• [Problem description] Starting at the line that contains "The width and height of the screenshot is (1275, 818).", set down each line exactly until the records end, keeping both ends and adding nothing.

Records contained in a dataset

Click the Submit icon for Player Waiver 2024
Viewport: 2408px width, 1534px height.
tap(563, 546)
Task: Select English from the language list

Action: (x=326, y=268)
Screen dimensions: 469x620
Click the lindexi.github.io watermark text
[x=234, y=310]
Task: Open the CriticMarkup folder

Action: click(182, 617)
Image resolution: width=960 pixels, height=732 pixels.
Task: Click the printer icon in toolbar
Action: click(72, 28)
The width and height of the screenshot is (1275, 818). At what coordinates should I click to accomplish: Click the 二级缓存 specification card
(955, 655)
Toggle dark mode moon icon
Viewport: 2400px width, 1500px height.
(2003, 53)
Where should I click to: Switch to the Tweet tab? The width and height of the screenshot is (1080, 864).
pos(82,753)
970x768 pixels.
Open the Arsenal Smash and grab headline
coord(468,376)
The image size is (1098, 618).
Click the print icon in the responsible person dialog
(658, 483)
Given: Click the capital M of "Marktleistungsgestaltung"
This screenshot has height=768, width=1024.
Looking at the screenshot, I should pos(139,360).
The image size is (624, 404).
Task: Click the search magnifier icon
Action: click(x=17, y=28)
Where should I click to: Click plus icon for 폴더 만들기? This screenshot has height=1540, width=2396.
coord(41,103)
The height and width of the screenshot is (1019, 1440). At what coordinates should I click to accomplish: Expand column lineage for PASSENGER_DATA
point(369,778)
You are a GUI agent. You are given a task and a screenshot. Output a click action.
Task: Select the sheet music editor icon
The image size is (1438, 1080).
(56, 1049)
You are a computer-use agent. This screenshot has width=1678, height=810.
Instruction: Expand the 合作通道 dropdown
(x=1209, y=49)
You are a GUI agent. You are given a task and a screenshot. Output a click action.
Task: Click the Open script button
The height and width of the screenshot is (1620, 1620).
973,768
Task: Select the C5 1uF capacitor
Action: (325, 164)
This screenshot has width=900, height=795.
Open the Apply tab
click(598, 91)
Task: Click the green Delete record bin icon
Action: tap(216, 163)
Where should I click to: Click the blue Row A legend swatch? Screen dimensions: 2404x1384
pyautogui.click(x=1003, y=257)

• [Answer]
The width and height of the screenshot is (1275, 818). At what coordinates should I click to accomplish: Click the 二级缓存 specification card
(955, 655)
Toggle dark mode moon icon
Viewport: 2400px width, 1500px height.
(2003, 53)
Where should I click to: Switch to the Tweet tab? The width and height of the screenshot is (1080, 864).
pos(82,753)
970x768 pixels.
Open the Arsenal Smash and grab headline
coord(468,376)
The image size is (1098, 618).
Click the print icon in the responsible person dialog
(658, 483)
Given: Click the capital M of "Marktleistungsgestaltung"
This screenshot has height=768, width=1024.
Looking at the screenshot, I should pos(139,360).
The image size is (624, 404).
Task: Click the search magnifier icon
Action: click(x=17, y=28)
Where should I click to: Click plus icon for 폴더 만들기? This screenshot has height=1540, width=2396.
coord(41,103)
The height and width of the screenshot is (1019, 1440). At what coordinates should I click to accomplish: Expand column lineage for PASSENGER_DATA
point(369,778)
You are a GUI agent. You are given a task and a screenshot. Output a click action.
Task: Select the sheet music editor icon
The image size is (1438, 1080).
(56, 1049)
You are a computer-use agent. This screenshot has width=1678, height=810.
Instruction: Expand the 合作通道 dropdown
(x=1209, y=49)
You are a GUI agent. You are given a task and a screenshot. Output a click action.
Task: Click the Open script button
The height and width of the screenshot is (1620, 1620).
973,768
Task: Select the C5 1uF capacitor
Action: (325, 164)
This screenshot has width=900, height=795.
Open the Apply tab
click(598, 91)
Task: Click the green Delete record bin icon
Action: tap(216, 163)
Where should I click to: Click the blue Row A legend swatch? Screen dimensions: 2404x1384
pyautogui.click(x=1003, y=257)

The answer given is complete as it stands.